Toward A Larger Freedom: Ten Years of Citizen Power Organizing with Together Baton Rouge is a project highlighting the vital role everyday citizens play in strengthening democracy. Over the past year, a team from the non-partisan grassroots organization Together Baton Rouge (TBR) recorded oral histories with their mentors. The project they’ve developed offers an interactive historical record of local grassroots organizing by combining these community leaders’ narratives with a series of portraits by Lily Brooks.

Since the organization’s launch in 2010, Together Baton Rouge leaders have fought a wide range of battles to improve the quality of life for families all across their city, parish, and state. TBR works to address a variety of community concerns, including public safety and criminal justice reforms, health care equity, fresh food access, drinking water protection, and immigration justice.

The individuals featured in this oral history project have contributed critically to the growth and success of Together Baton Rouge’s community-based work. In addition to grabbing headlines with large-scale public actions, they have been faithfully present for what Civil Rights icon Ella Baker called “spadework,” those seemingly small, often grueling tasks that hold grassroots campaigns together—canvassing neighborhoods, making turn-out phone calls, showing up to weeknight meetings that run late and long. These leaders do vital work behind the scenes, usually to little fanfare and with no expectation of formal recognition. Their stories remind us that the most essential members of our communities are often the most humble, both the least needing of praise and the most deserving of it.

A selection of oral history excerpts and narrator portraits are featured below, and the full Toward a Larger Freedom project is available online here. To continue their work sharing these stories of citizen power organizing, the TBR team is seeking sponsorship and support for future exhibits and programming.

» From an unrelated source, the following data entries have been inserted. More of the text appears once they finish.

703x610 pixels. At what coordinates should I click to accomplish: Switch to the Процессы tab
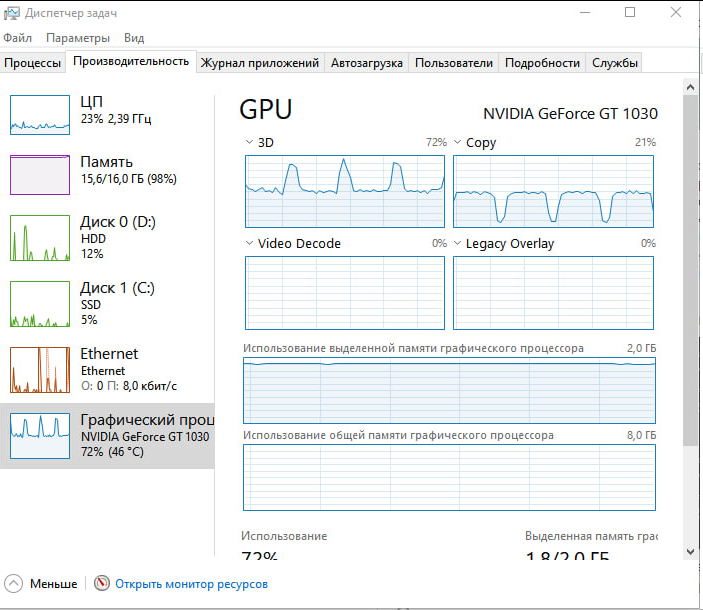pyautogui.click(x=33, y=62)
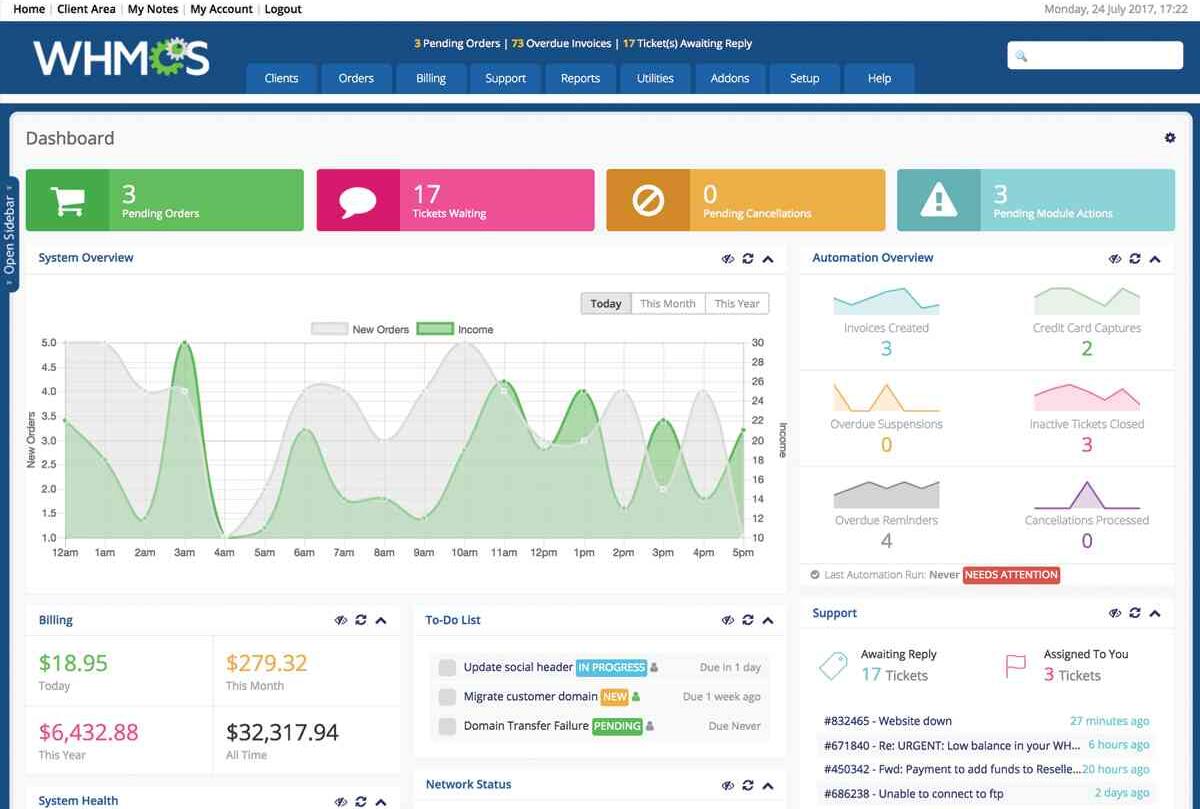Check the Migrate customer domain to-do item
1200x809 pixels.
[x=447, y=697]
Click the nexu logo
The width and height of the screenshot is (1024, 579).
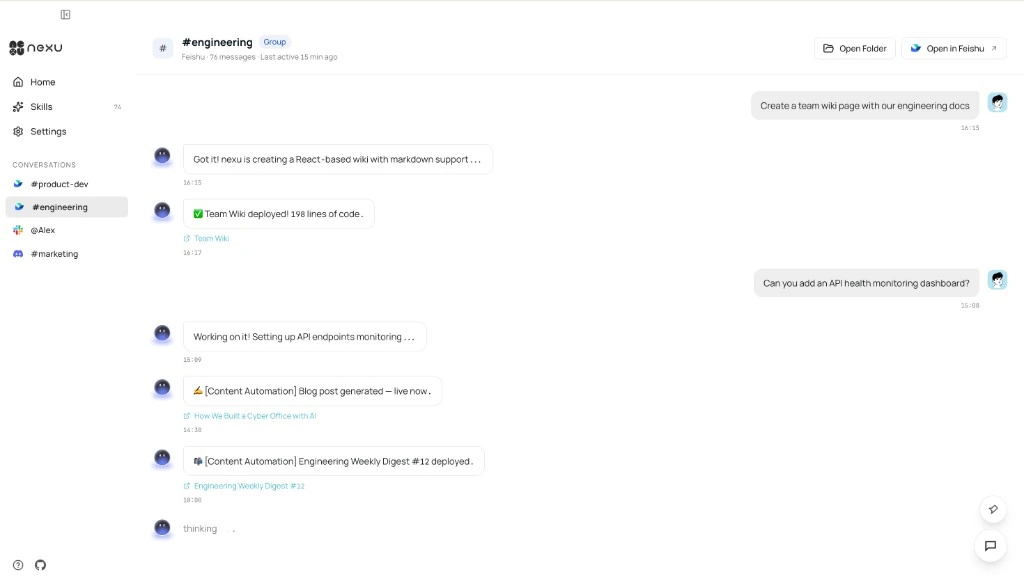tap(36, 48)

Edgar Cage, TBR leader from the Episcopal Diocese of Louisiana
“Now, these things, I was probably doing before Together Baton Rouge, to some degree, and not knowing what I was doing and why. But Together Baton Rouge sort of put a process, a name, and a label on those tactics, and instilled in me that these are things that you have to do in preparation for an action or to get anything done. [I learned] that people in numbers, and collegially, is the best way to do it. Individually, like I said, it’s next to impossible. Your voice is not as loud, or as powerful.”
Edgar Cage Together Baton Rouge
Dianne Hanley, TBR Leader from Spirit & Justice
Dianne Hanley Together Baton Rogue
“I went from hitting my head against the wall, to actually doing things that made a difference. That created change. One of the first things I did with TBR was become co-chair with Edgar Cage on the public transportation committee. We got something like $23 million of dedicated funding for public transportation by the work that was done by Together Baton Rouge. So, I was on fire and I’m still on fire.”
Dorothy Thomas, TBR Leader from St. Mary Baptist Church
“As we worked on getting the bridge [into my neighborhood] fixed, I had to speak in front of elected officials and big crowds of people… And I didn’t get used to it quickly! But I did eventually. I mean, I didn’t have any choice. Because the other people in the neighborhood wouldn’t talk. They were like me. They were shy, they didn’t want to be in front of the camera, but someone had to do it. So, I was kinda pushed into doin a lot of things. But I got over it and I started getting better. And I feel like now, I’ve gotten to the place where I can get up and speak.”